Brooks says there's an "inchoate longing for change," and the Oxford English Dictionary tells us that "inchoate" means "just begun and so not fully formed or developed; rudimentary." What he really means is that he has no poll numbers to back up his claim. Actually the public mood on these policies is very, uh, choate. Here are more numbers to prove it:

Do Americans want us to invest more in infrastructure? Yes. According to a Campaign for America's Future post-election poll [2], most Americans support that position, including a large majority of swing voters (58% to 35%) and a near-majority of independents (50% to 43%). 80% of those polled supported a five-year strategy to revive American manufacturing.

That means, contra Brooks, that these are hardly "left" ideas. One is an everybody-but-Republicans position, and others are everybody-including-Republicans positions. So the "gimme" in the Brooks proposal isn't for the "left." It's for the American majority - especially the swing voters the President and his party need so desperately.

Brooks' proposed cuts to Medicare and Social Security are so unpopular that they're essentially "everybody but people like David Brooks" positions (and Alice Rivlin too, of course). 68% of all Americans opposed cutting Social Security or Medicare to lower the deficit, including 61% of all Republicans.[1]

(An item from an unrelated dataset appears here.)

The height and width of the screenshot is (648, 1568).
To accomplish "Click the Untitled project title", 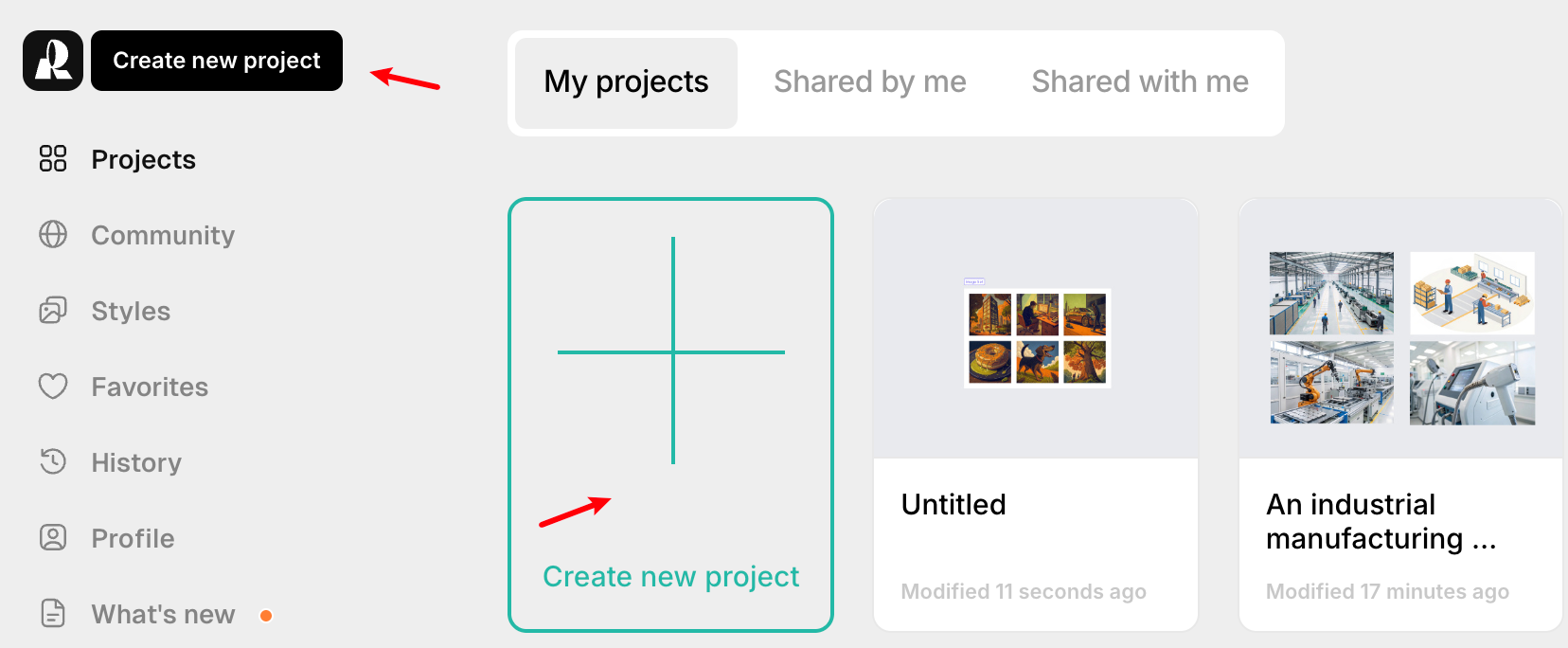I will (953, 504).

So his proposed trade-off is between a short-term idea that most Americans want and long-term ideas most Americans reject. Such a deal ...

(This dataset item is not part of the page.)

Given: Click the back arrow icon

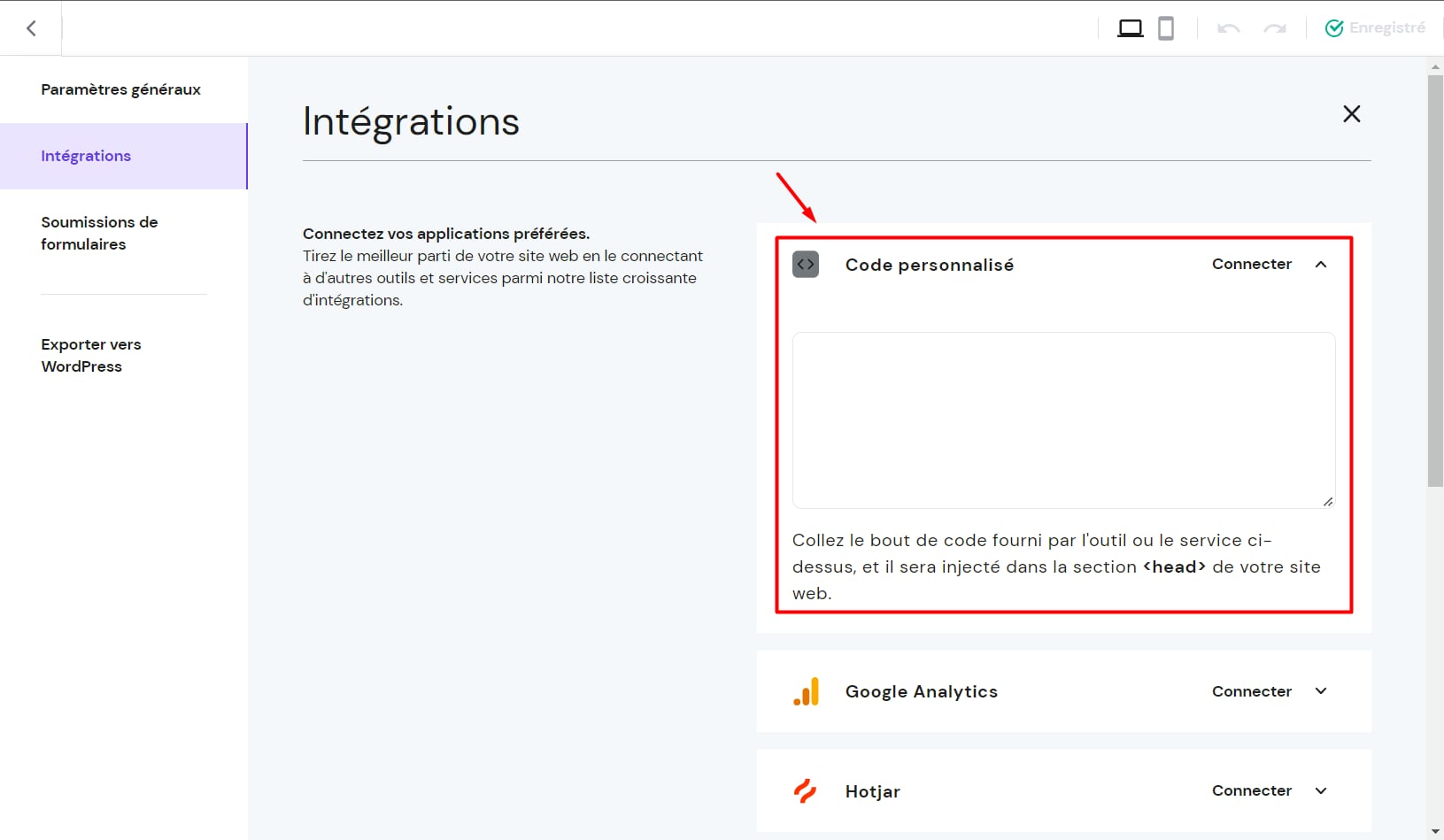Looking at the screenshot, I should (x=32, y=28).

Negotiating Against America

Brooks is continuing a game that's been played in Washington for months now, frequently with the President's assent and sometimes with his active participation: People pretend there's bartering between the "left" and the "right," with the people in the middle. But what they're really doing is negotiating against America. They're placing the public's interests and needs on one side of the scale, while the other side holds unpopular ideas supported only by the far right and the wealthy vested interests.

And occasionally, when they think nobody's looking, somebody puts their thumb on the scale.

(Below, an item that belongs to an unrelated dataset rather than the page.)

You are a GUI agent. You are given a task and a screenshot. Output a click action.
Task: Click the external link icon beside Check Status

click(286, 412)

Apparently the only thing that isn't popular in Washington is popular opinion.

If I were the President, I'd run as fast I can from David Brooks and his ideas. On the other hand, if I were David Brooks -- that is, if I wanted to cut Social Security and end Medicare, but I knew that whoever does those things is committing political suicide -- I'd do exactly what David Brooks has done. I'd come up with a really "transformative" idea:

Let Obama do it!
_________________________________________________

[1] August Greenberg Quinlan poll for the Democracy Corps and the Campaign for America's Future
[2] Post-election poll for the Democracy Corps and the Campaign for America's Future
[3] Celinda Lake poll for Social Security Works

Related posts:

Richard (RJ) Eskow, a consultant and writer (and former insurance/finance executive), is a Senior Fellow with the Campaign for America's Future. This post was produced as part of the Strengthen Social Security campaign. Richard also blogs at A Night Light.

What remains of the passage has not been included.